*** Opening of THE INPUT ***
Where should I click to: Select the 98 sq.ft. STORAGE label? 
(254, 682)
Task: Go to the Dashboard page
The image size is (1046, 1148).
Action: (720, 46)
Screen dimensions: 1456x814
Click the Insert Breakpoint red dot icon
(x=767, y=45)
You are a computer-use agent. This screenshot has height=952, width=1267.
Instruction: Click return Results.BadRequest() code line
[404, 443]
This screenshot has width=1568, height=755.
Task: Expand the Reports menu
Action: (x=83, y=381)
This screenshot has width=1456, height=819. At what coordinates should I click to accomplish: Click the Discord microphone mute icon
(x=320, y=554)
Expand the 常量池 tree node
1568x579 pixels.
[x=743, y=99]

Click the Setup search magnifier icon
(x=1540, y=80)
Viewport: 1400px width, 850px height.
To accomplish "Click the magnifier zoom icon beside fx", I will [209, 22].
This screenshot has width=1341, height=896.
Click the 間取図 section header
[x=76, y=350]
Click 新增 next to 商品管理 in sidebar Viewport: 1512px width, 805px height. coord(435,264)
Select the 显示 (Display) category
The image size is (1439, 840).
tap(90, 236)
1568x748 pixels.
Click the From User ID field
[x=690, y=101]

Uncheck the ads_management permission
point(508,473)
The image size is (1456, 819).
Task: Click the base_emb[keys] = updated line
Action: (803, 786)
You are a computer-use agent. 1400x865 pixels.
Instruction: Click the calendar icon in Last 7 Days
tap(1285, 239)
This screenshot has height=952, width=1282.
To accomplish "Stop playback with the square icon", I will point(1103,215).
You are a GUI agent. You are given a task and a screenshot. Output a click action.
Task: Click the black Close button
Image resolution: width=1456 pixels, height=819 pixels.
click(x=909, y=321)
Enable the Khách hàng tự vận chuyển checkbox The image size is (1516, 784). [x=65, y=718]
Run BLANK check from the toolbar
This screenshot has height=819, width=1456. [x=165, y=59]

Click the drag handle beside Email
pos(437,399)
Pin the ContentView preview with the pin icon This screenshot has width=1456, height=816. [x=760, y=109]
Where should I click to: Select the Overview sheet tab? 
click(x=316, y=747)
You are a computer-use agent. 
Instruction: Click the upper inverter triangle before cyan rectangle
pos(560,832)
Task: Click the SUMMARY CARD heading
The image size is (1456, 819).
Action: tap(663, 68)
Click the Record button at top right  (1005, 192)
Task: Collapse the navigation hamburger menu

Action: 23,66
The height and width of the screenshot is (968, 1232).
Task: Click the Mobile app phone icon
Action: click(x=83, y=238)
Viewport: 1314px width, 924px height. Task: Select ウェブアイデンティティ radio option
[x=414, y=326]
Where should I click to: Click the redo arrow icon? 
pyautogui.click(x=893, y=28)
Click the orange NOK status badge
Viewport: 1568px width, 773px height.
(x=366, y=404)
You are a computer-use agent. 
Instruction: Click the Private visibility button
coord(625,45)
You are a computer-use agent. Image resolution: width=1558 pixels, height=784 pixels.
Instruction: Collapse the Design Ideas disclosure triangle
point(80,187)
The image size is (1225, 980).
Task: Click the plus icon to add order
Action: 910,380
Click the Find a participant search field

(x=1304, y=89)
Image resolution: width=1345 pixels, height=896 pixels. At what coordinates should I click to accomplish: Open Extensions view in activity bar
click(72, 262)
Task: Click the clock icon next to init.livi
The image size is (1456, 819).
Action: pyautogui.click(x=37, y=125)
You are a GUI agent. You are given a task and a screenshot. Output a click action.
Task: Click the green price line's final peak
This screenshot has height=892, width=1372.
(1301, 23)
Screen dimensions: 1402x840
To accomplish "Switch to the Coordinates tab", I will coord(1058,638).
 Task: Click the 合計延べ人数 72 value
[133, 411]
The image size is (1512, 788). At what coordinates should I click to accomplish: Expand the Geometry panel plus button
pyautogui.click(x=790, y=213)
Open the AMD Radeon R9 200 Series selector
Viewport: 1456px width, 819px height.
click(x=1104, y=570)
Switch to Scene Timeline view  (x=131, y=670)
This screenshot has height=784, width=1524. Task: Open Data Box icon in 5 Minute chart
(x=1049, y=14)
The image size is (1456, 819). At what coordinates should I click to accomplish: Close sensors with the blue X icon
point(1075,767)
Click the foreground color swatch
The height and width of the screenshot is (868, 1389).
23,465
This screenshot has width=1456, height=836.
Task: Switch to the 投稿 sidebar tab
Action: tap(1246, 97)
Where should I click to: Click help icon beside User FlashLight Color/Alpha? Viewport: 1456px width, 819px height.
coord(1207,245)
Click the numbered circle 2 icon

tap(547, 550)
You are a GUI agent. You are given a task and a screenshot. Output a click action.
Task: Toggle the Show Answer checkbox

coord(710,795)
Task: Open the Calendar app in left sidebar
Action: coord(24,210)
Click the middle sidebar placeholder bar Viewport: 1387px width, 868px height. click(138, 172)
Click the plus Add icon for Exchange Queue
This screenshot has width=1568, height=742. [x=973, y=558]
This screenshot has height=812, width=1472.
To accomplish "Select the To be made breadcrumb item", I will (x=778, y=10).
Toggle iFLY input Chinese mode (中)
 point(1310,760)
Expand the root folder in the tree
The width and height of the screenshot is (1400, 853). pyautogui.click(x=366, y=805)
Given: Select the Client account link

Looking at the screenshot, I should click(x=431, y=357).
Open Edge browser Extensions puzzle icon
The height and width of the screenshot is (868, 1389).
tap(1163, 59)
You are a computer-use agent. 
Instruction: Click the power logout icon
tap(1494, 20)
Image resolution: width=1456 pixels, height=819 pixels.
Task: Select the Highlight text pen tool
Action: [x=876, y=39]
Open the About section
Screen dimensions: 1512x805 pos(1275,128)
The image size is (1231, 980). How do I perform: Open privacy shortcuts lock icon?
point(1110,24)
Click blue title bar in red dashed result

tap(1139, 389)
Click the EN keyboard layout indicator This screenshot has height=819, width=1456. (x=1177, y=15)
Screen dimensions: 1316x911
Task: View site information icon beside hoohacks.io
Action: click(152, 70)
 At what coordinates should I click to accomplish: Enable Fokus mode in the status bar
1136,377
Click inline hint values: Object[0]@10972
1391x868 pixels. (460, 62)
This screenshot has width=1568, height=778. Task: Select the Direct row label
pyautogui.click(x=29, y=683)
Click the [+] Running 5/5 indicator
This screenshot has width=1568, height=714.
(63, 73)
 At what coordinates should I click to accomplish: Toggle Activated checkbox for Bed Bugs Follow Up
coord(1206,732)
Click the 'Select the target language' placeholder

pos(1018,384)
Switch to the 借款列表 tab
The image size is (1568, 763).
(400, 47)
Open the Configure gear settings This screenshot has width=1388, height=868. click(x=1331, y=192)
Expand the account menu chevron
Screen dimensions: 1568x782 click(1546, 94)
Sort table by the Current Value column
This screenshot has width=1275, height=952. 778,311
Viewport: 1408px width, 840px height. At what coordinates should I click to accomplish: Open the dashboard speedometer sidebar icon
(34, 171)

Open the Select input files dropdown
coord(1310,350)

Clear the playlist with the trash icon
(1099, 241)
*** Close of THE INPUT ***
Transcribe all the data word for word, as it appears above.

Where should I click to: Select the 98 sq.ft. STORAGE label? 
(254, 682)
Task: Go to the Dashboard page
The image size is (1046, 1148).
Action: (720, 46)
Screen dimensions: 1456x814
Click the Insert Breakpoint red dot icon
(x=767, y=45)
You are a computer-use agent. This screenshot has height=952, width=1267.
Instruction: Click return Results.BadRequest() code line
[404, 443]
This screenshot has width=1568, height=755.
Task: Expand the Reports menu
Action: (x=83, y=381)
This screenshot has width=1456, height=819. At what coordinates should I click to accomplish: Click the Discord microphone mute icon
(x=320, y=554)
Expand the 常量池 tree node
1568x579 pixels.
[x=743, y=99]

Click the Setup search magnifier icon
(x=1540, y=80)
Viewport: 1400px width, 850px height.
To accomplish "Click the magnifier zoom icon beside fx", I will [209, 22].
This screenshot has width=1341, height=896.
Click the 間取図 section header
[x=76, y=350]
Click 新增 next to 商品管理 in sidebar Viewport: 1512px width, 805px height. coord(435,264)
Select the 显示 (Display) category
The image size is (1439, 840).
tap(90, 236)
1568x748 pixels.
Click the From User ID field
[x=690, y=101]

Uncheck the ads_management permission
point(508,473)
The image size is (1456, 819).
Task: Click the base_emb[keys] = updated line
Action: (803, 786)
You are a computer-use agent. 1400x865 pixels.
Instruction: Click the calendar icon in Last 7 Days
tap(1285, 239)
This screenshot has height=952, width=1282.
To accomplish "Stop playback with the square icon", I will point(1103,215).
You are a GUI agent. You are given a task and a screenshot. Output a click action.
Task: Click the black Close button
Image resolution: width=1456 pixels, height=819 pixels.
click(x=909, y=321)
Enable the Khách hàng tự vận chuyển checkbox The image size is (1516, 784). [x=65, y=718]
Run BLANK check from the toolbar
This screenshot has height=819, width=1456. [x=165, y=59]

Click the drag handle beside Email
pos(437,399)
Pin the ContentView preview with the pin icon This screenshot has width=1456, height=816. [x=760, y=109]
Where should I click to: Select the Overview sheet tab? 
click(x=316, y=747)
You are a computer-use agent. 
Instruction: Click the upper inverter triangle before cyan rectangle
pos(560,832)
Task: Click the SUMMARY CARD heading
The image size is (1456, 819).
Action: tap(663, 68)
Click the Record button at top right  (1005, 192)
Task: Collapse the navigation hamburger menu

Action: 23,66
The height and width of the screenshot is (968, 1232).
Task: Click the Mobile app phone icon
Action: click(x=83, y=238)
Viewport: 1314px width, 924px height. Task: Select ウェブアイデンティティ radio option
[x=414, y=326]
Where should I click to: Click the redo arrow icon? 
pyautogui.click(x=893, y=28)
Click the orange NOK status badge
Viewport: 1568px width, 773px height.
(x=366, y=404)
You are a computer-use agent. 
Instruction: Click the Private visibility button
coord(625,45)
You are a computer-use agent. Image resolution: width=1558 pixels, height=784 pixels.
Instruction: Collapse the Design Ideas disclosure triangle
point(80,187)
The image size is (1225, 980).
Task: Click the plus icon to add order
Action: 910,380
Click the Find a participant search field

(x=1304, y=89)
Image resolution: width=1345 pixels, height=896 pixels. At what coordinates should I click to accomplish: Open Extensions view in activity bar
click(72, 262)
Task: Click the clock icon next to init.livi
The image size is (1456, 819).
Action: pyautogui.click(x=37, y=125)
You are a GUI agent. You are given a task and a screenshot. Output a click action.
Task: Click the green price line's final peak
This screenshot has height=892, width=1372.
(1301, 23)
Screen dimensions: 1402x840
To accomplish "Switch to the Coordinates tab", I will coord(1058,638).
 Task: Click the 合計延べ人数 72 value
[133, 411]
The image size is (1512, 788). At what coordinates should I click to accomplish: Expand the Geometry panel plus button
pyautogui.click(x=790, y=213)
Open the AMD Radeon R9 200 Series selector
Viewport: 1456px width, 819px height.
click(x=1104, y=570)
Switch to Scene Timeline view  (x=131, y=670)
This screenshot has height=784, width=1524. Task: Open Data Box icon in 5 Minute chart
(x=1049, y=14)
The image size is (1456, 819). At what coordinates should I click to accomplish: Close sensors with the blue X icon
point(1075,767)
Click the foreground color swatch
The height and width of the screenshot is (868, 1389).
23,465
This screenshot has width=1456, height=836.
Task: Switch to the 投稿 sidebar tab
Action: tap(1246, 97)
Where should I click to: Click help icon beside User FlashLight Color/Alpha? Viewport: 1456px width, 819px height.
coord(1207,245)
Click the numbered circle 2 icon

tap(547, 550)
You are a GUI agent. You are given a task and a screenshot. Output a click action.
Task: Toggle the Show Answer checkbox

coord(710,795)
Task: Open the Calendar app in left sidebar
Action: coord(24,210)
Click the middle sidebar placeholder bar Viewport: 1387px width, 868px height. click(138, 172)
Click the plus Add icon for Exchange Queue
This screenshot has width=1568, height=742. [x=973, y=558]
This screenshot has height=812, width=1472.
To accomplish "Select the To be made breadcrumb item", I will (x=778, y=10).
Toggle iFLY input Chinese mode (中)
 point(1310,760)
Expand the root folder in the tree
The width and height of the screenshot is (1400, 853). pyautogui.click(x=366, y=805)
Given: Select the Client account link

Looking at the screenshot, I should click(x=431, y=357).
Open Edge browser Extensions puzzle icon
The height and width of the screenshot is (868, 1389).
tap(1163, 59)
You are a computer-use agent. 
Instruction: Click the power logout icon
tap(1494, 20)
Image resolution: width=1456 pixels, height=819 pixels.
Task: Select the Highlight text pen tool
Action: [x=876, y=39]
Open the About section
Screen dimensions: 1512x805 pos(1275,128)
The image size is (1231, 980). How do I perform: Open privacy shortcuts lock icon?
point(1110,24)
Click blue title bar in red dashed result

tap(1139, 389)
Click the EN keyboard layout indicator This screenshot has height=819, width=1456. (x=1177, y=15)
Screen dimensions: 1316x911
Task: View site information icon beside hoohacks.io
Action: click(152, 70)
 At what coordinates should I click to accomplish: Enable Fokus mode in the status bar
1136,377
Click inline hint values: Object[0]@10972
1391x868 pixels. (460, 62)
This screenshot has width=1568, height=778. Task: Select the Direct row label
pyautogui.click(x=29, y=683)
Click the [+] Running 5/5 indicator
This screenshot has width=1568, height=714.
(63, 73)
 At what coordinates should I click to accomplish: Toggle Activated checkbox for Bed Bugs Follow Up
coord(1206,732)
Click the 'Select the target language' placeholder

pos(1018,384)
Switch to the 借款列表 tab
The image size is (1568, 763).
(400, 47)
Open the Configure gear settings This screenshot has width=1388, height=868. click(x=1331, y=192)
Expand the account menu chevron
Screen dimensions: 1568x782 click(1546, 94)
Sort table by the Current Value column
This screenshot has width=1275, height=952. 778,311
Viewport: 1408px width, 840px height. At what coordinates should I click to accomplish: Open the dashboard speedometer sidebar icon
(34, 171)

Open the Select input files dropdown
coord(1310,350)

Clear the playlist with the trash icon
(1099, 241)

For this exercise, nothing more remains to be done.